The modern world has seen the emergence of various Silk Roads, like the Knowledge Silk Road, Digital Silk Road, and Space Silk Road, all fostering global connectivity. China’s role in promoting mutual development through these routes is emphasized. The author, Dr. Wizarat underscores the continued significance of trade routes and proposes their revival, highlighting factors like economic compatibility, sustainability, and interdependence among states (p. 19).

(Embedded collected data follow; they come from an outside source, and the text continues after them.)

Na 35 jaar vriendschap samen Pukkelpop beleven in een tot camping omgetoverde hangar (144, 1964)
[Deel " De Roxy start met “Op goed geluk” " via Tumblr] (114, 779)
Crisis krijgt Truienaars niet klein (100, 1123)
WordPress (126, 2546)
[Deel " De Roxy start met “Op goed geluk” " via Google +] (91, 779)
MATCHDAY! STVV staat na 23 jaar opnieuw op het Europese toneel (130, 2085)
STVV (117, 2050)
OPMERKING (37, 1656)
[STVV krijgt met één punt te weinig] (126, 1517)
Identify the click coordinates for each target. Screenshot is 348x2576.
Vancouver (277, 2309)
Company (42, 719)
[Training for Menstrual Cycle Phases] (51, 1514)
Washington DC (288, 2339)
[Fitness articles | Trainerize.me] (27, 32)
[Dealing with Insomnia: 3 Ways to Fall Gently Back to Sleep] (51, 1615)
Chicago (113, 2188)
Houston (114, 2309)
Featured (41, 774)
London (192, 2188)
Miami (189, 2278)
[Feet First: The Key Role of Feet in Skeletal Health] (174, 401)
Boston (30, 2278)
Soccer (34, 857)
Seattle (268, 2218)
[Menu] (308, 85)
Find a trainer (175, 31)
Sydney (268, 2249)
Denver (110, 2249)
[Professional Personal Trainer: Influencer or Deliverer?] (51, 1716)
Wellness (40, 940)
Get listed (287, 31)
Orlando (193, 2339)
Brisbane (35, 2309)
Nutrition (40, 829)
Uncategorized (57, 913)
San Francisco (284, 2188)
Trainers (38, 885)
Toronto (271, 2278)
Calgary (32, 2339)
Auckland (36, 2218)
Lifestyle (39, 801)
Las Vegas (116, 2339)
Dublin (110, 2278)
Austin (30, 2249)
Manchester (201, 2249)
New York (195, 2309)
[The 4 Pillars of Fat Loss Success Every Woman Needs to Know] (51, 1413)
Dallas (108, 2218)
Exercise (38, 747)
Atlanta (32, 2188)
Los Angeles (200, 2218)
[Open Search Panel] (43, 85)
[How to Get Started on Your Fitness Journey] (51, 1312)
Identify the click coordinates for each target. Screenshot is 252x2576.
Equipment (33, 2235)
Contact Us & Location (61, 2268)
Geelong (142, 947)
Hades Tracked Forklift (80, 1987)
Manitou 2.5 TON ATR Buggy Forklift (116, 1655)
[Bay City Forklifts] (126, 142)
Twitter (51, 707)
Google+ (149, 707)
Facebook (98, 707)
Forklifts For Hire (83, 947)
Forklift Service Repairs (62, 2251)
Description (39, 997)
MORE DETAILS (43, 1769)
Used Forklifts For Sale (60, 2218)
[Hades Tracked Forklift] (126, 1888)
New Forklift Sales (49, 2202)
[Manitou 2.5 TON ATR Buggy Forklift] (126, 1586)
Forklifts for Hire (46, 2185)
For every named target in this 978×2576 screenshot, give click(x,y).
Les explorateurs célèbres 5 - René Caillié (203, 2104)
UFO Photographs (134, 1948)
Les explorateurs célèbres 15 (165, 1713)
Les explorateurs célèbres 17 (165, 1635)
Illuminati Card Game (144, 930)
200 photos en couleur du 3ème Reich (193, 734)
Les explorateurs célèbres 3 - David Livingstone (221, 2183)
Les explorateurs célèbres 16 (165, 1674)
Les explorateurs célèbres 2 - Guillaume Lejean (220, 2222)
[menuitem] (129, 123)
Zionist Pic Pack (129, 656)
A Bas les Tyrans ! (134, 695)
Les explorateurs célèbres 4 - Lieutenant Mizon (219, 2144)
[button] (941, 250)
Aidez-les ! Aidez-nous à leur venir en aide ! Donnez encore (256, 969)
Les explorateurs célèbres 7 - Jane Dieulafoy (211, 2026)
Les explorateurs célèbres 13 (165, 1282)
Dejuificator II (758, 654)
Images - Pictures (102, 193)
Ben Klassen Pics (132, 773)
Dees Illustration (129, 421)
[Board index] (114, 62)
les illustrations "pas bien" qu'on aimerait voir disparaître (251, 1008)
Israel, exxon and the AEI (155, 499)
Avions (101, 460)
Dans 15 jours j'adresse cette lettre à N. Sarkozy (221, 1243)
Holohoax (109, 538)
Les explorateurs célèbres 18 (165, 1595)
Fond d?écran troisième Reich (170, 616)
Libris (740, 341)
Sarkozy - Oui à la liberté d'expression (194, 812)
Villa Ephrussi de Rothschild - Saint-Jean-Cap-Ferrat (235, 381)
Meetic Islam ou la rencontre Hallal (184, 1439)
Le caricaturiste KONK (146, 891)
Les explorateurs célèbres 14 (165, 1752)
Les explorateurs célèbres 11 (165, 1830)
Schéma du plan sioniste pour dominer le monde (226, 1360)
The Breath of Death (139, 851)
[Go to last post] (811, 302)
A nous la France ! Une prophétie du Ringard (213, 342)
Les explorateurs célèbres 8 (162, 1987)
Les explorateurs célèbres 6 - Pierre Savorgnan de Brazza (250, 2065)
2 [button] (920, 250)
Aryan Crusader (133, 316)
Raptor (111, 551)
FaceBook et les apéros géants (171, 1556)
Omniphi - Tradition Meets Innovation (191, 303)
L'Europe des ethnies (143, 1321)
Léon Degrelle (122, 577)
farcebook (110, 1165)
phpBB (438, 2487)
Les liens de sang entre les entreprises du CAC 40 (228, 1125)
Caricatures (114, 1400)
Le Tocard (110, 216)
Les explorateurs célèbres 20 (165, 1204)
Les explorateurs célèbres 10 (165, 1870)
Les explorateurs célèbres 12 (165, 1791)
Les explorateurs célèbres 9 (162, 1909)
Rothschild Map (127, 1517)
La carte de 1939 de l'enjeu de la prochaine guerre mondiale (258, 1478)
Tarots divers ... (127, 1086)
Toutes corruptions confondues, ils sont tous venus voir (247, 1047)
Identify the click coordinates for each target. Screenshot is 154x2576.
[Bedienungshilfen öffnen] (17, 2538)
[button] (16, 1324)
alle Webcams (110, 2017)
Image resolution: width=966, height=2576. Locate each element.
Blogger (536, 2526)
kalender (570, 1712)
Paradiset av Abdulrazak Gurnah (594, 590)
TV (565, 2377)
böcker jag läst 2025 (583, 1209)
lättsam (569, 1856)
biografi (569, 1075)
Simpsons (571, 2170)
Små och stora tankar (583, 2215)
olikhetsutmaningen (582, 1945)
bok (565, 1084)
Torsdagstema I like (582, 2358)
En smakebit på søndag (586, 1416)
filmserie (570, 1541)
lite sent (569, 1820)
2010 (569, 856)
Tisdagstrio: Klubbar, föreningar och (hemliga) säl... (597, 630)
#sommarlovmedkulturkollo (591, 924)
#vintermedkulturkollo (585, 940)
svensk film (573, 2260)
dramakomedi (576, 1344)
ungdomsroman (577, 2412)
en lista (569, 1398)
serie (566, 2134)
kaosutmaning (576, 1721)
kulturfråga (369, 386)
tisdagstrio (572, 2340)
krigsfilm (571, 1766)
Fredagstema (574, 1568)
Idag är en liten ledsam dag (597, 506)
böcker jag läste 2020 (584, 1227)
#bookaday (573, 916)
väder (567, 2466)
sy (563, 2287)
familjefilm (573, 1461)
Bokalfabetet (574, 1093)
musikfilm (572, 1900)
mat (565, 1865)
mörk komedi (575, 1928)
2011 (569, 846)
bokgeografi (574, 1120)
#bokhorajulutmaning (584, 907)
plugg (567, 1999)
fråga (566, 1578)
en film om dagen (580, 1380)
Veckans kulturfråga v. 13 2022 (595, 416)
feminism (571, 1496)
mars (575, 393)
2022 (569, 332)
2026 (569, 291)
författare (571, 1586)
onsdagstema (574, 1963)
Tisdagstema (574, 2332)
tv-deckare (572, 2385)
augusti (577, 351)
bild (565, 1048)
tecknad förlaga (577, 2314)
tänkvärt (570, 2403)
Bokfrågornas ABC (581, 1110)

Exploring the intricacies of energy routes, particularly those entailing the Middle East’s supply of oil and gas to diverse regions, sheds light on the complex dynamics at play. Among these routes, the Iran-Pakistan-India (IPI) and Turkmenistan-Afghanistan-Pakistan-India (TAPI) pipelines hold significance which faced challenges in recent past due to the presence of the US in the region. The author, Dr. Wizarat emphasizes that the Belt and Road Initiative (BRI), launched by China’s president in 2013, aims to create trade routes with infrastructure like roads, railways, storage facilities, and industrial zones. The Modern Silk Road Economic Belt (MSREB) is its land component. The BRI, focuses on economic development and communication enhancement, spanning Asia, Africa, and Europe, aims to alleviate poverty and promote mutual growth. China’s exceptional success in reducing poverty is notable (p. 46).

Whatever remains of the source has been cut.